Mintypig · 08/09/2024 05:38

If he got mad with me I would be telling him straight - she hasn’t been dead for the last four months! Pay what you owe for your kids. it’s court ordered , so you need to report any lack of payments to the court and they will enforce it.

RhaenysRocks · 08/09/2024 07:18

Especially given that she was 90, not unexpected etc. Life does go on and as a pp said, you're not asking to have the kids for any time and actually parent, just transfer the maintenance they are entitled too.

Kingoftheroad · 08/09/2024 07:33

Honestly, I do not have time for idiots like this.

He hasn’t paid for his child/children for 4 months - what a loser.

I would message him NOW tell him the children have absolutely nothing to live and that you NEED a payment.

Next step: legal advice, court, wage arrests etc

TheGrimSqueakersFlea · 08/09/2024 09:14

Firefly1987 · 08/09/2024 03:36

Don't you already have a thread about this?

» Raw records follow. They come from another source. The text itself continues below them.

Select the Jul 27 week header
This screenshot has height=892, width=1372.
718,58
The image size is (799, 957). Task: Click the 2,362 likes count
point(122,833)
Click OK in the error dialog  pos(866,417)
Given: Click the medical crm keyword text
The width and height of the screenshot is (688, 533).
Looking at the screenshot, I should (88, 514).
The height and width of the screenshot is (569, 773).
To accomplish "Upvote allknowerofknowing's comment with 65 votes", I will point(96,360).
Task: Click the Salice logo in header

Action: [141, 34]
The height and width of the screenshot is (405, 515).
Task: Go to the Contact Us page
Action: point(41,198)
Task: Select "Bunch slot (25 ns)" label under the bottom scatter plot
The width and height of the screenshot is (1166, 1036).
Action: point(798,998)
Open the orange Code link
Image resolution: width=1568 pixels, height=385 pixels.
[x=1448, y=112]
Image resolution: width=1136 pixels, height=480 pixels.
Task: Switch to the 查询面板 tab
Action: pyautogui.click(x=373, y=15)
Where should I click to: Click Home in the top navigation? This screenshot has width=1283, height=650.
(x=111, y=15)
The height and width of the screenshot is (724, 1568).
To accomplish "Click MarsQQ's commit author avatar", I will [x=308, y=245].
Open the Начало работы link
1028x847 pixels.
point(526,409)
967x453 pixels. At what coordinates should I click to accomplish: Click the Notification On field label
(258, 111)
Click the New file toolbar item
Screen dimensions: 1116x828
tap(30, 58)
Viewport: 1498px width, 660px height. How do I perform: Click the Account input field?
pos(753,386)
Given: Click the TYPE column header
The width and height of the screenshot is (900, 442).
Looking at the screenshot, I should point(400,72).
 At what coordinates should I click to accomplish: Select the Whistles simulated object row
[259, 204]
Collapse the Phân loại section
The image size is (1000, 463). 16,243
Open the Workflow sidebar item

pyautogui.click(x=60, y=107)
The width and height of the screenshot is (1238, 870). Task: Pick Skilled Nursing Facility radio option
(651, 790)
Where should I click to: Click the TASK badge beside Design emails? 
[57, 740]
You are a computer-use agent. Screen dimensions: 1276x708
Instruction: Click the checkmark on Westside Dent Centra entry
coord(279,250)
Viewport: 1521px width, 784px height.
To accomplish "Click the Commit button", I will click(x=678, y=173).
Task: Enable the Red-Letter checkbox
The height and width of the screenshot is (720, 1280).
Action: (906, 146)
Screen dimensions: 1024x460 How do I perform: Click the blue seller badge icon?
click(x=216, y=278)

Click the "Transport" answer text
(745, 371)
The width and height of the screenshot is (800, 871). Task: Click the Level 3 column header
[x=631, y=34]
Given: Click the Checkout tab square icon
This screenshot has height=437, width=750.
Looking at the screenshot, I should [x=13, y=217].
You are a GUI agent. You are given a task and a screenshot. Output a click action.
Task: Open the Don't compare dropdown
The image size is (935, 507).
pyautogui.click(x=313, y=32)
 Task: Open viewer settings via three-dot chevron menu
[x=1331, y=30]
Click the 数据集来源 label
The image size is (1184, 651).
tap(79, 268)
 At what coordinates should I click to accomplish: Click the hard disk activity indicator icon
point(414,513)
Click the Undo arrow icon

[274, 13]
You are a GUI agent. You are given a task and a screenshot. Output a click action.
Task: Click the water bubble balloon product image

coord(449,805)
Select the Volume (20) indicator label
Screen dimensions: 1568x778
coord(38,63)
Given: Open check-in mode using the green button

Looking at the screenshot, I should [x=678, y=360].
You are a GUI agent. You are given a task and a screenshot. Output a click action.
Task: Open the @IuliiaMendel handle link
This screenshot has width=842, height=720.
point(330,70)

@Firefly1987 Yes, they've been separated for 15yrs and op has a thread about wanting half his inheritance

Firefly1987 · 08/09/2024 19:30

@TheGrimSqueakersFlea ohh I wasn't even thinking of that one, I didn't realise that was her! I thought she posted this exact thread a few days ago where ex had said how can you ask for maintenance when my mum is so ill etc.

Firefly1987 · 09/09/2024 02:55

my bad you're right it was in updates in that inheritance thread she mentioned maintenance.